╭─ Supplied entries
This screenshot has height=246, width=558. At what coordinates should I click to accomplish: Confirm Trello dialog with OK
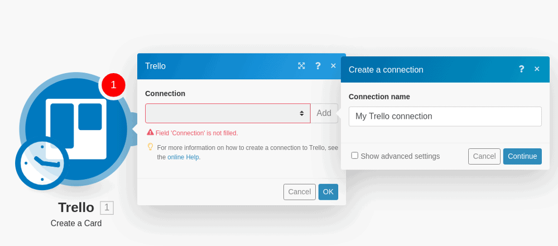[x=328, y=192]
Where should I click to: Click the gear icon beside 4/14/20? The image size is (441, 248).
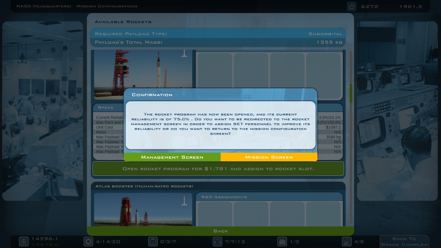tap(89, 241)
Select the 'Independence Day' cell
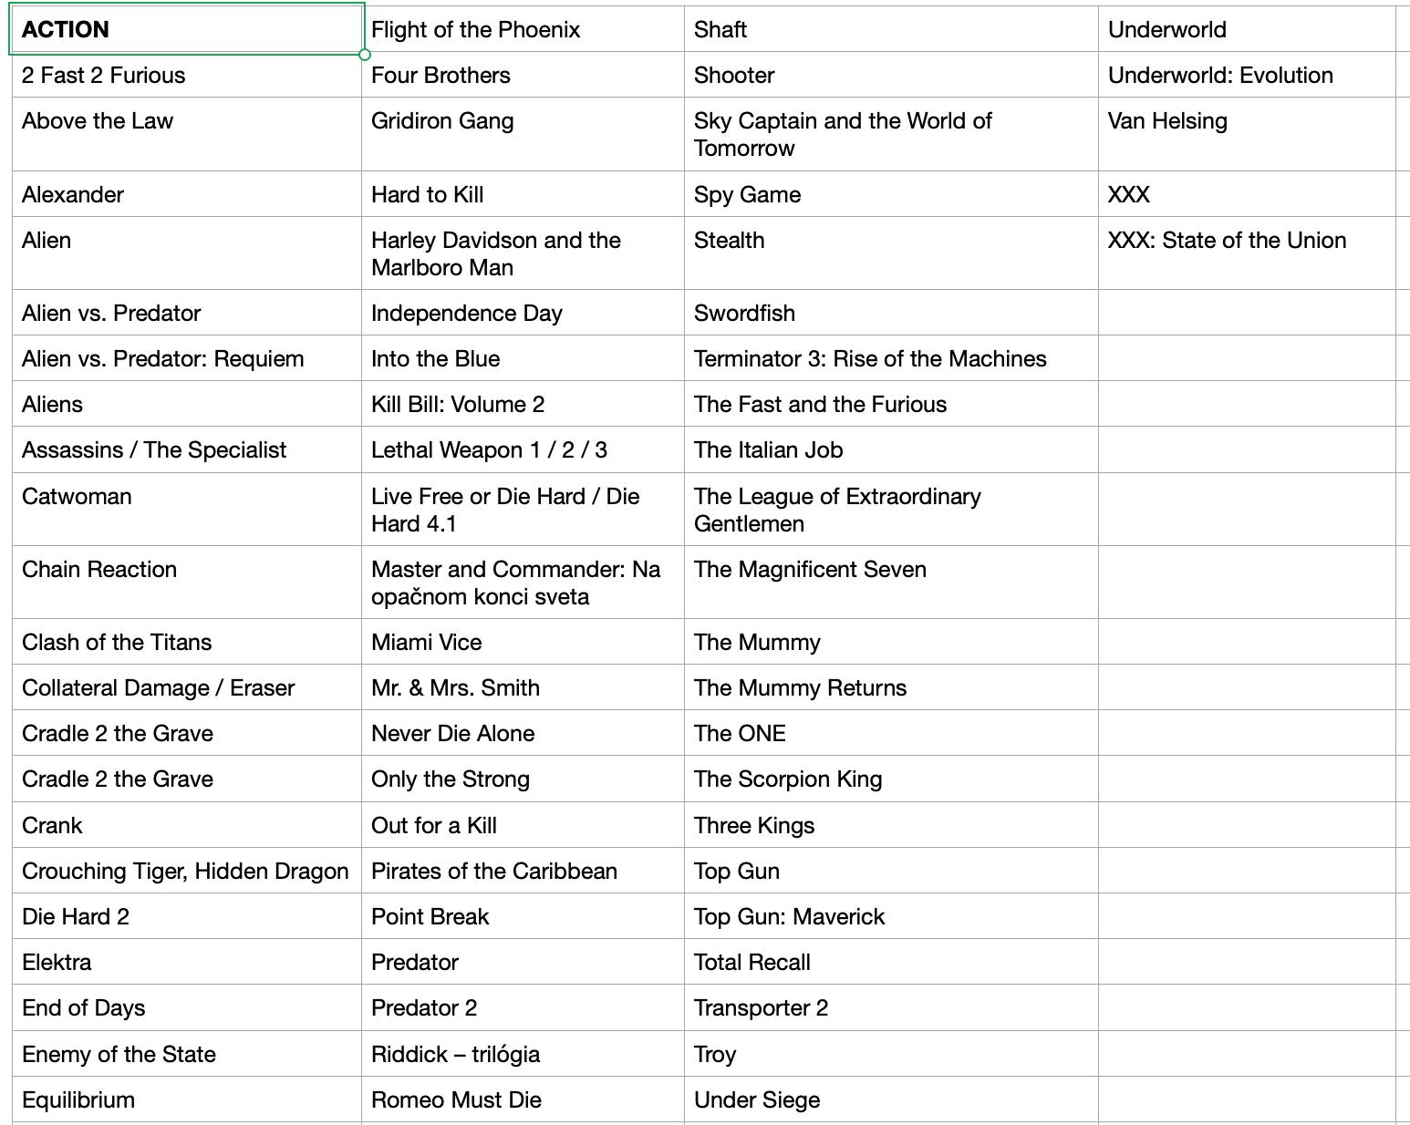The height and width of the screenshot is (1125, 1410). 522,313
╰─
╭─ Supplied entries
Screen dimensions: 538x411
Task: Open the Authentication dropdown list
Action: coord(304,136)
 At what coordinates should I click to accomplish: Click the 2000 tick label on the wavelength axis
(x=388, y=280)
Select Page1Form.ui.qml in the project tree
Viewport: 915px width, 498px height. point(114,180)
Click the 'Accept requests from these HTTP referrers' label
╰─
- **Task directions**: Lay out the stretch from the line containing "Screen dimensions: 538x411" through the line containing "Click the 'Accept" as a Markdown table, with columns Position and Text, one row per line and blank lines omitted.

- **Solution to this problem**:
| Position | Text |
|---|---|
| 1 | Screen dimensions: 538x411 |
| 2 | Task: Open the Authentication dropdown list |
| 3 | Action: coord(304,136) |
| 4 |  At what coordinates should I click to accomplish: Click the 2000 tick label on the wavelength axis |
| 5 | (x=388, y=280) |
| 6 | Select Page1Form.ui.qml in the project tree |
| 7 | Viewport: 915px width, 498px height. point(114,180) |
| 8 | Click the 'Accept requests from these HTTP referrers' label |